I did some benchmarks and it is a least 3x faster than any next_combination() function you would have used before.
I wrote the code in MetaTrader mql4 to do testing of triangular arbitrage trading in forex. I think you can port it easily to Java or C++.

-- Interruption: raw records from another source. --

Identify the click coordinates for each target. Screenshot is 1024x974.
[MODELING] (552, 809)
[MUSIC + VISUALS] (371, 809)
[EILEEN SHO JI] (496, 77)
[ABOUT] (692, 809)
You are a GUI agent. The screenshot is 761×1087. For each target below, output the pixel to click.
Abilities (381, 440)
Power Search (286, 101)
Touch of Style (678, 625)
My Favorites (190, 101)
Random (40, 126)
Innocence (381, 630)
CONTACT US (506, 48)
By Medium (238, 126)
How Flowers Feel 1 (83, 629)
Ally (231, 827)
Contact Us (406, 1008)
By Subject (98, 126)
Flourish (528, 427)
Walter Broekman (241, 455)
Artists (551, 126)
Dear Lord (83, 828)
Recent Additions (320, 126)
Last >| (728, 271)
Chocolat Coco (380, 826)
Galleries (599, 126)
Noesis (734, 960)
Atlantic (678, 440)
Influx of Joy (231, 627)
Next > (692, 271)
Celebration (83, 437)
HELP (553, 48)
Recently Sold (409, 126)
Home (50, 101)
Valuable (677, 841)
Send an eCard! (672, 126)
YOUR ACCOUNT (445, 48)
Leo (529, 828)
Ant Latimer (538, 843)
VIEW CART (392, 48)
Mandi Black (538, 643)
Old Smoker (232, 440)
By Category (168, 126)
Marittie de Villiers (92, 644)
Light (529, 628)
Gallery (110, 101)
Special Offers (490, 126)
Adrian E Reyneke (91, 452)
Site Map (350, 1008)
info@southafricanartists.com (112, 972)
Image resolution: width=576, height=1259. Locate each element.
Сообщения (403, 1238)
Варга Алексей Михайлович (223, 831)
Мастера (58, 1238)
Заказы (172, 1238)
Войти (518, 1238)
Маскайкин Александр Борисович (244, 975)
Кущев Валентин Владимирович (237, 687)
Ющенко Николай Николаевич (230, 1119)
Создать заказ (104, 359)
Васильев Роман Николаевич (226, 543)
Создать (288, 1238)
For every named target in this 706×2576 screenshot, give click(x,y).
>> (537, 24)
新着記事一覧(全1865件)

class CombinationsIterator
{
private:
int input_array[];
int index_array[];
int m_indices; // K
int m_elements; // N
public:
CombinationsIterator(int &src_data[], int k)
{
m_indices = k;
m_elements = ArraySize(src_data);
ArrayCopy(input_array, src_data);
ArrayResize(index_array, m_indices);
// create initial combination (0..k-1)
for (int i = 0; i < m_indices; i++)
{
index_array[i] = i;
}
}
// https://stackoverflow.com/questions/5076695
// bool next_combination(int &item[], int k, int N)
bool advance()
{
int N = m_elements;
for (int i = m_indices - 1; i >= 0; --i)
{
if (index_array[i] < --N)
{
++index_array[i];
for (int j = i + 1; j < m_indices; ++j)
{
index_array[j] = index_array[j - 1] + 1;
}
return true;
}
}
return false;
}
void get(int &items[])
{
// fill items[] from input array
for (int i = 0; i < m_indices; i++)
{
items[i] = input_array[index_array[i]];
}
}
};
//+------------------------------------------------------------------+
//| |
//+------------------------------------------------------------------+
// driver program to test above class
#define N 5
#define K 3
void OnStart()
{
int x[N] = {1, 2, 3, 4, 5};
CombinationsIterator comboIt(x, K);
int items[K];
do
{
comboIt.get(items);
printf("%s", ArrayToString(items));
} while (comboIt.advance());
}
Output:
1 2 3
1 2 4
1 2 5
1 3 4
1 3 5
1 4 5
2 3 4
2 3 5
2 4 5
3 4 5
#include <iostream>
#include <vector>
using namespace std;
class CombinationsIndexArray {
vector<int> index_array;
int last_index;
public:
CombinationsIndexArray(int number_of_things_to_choose_from, int number_of_things_to_choose_in_one_combination) {
last_index = number_of_things_to_choose_from - 1;
for (int i = 0; i < number_of_things_to_choose_in_one_combination; i++) {
index_array.push_back(i);
}
}
int operator[](int i) {
return index_array[i];
}
int size() {
return index_array.size();
}
bool advance() {
int i = index_array.size() - 1;
if (index_array[i] < last_index) {
index_array[i]++;
return true;
} else {
while (i > 0 && index_array[i-1] == index_array[i]-1) {
i--;
}
if (i == 0) {
return false;
} else {
index_array[i-1]++;
while (i < index_array.size()) {
index_array[i] = index_array[i-1]+1;
i++;
}
return true;
}
}
}
};
int main() {
vector<int> a;
a.push_back(1);
a.push_back(2);
a.push_back(3);
a.push_back(4);
a.push_back(5);
int k = 3;
CombinationsIndexArray combos(a.size(), k);
do {
for (int i = 0; i < combos.size(); i++) {
cout << a[combos[i]] << " ";
}
cout << "\n";
} while (combos.advance());
return 0;
}
Output:
1 2 3
1 2 4
1 2 5
1 3 4
1 3 5
1 4 5
2 3 4
2 3 5
2 4 5
3 4 5
I see this problem is essentially the same as the power set problem. Please see Problems with writing powerset code to get an elegant solution.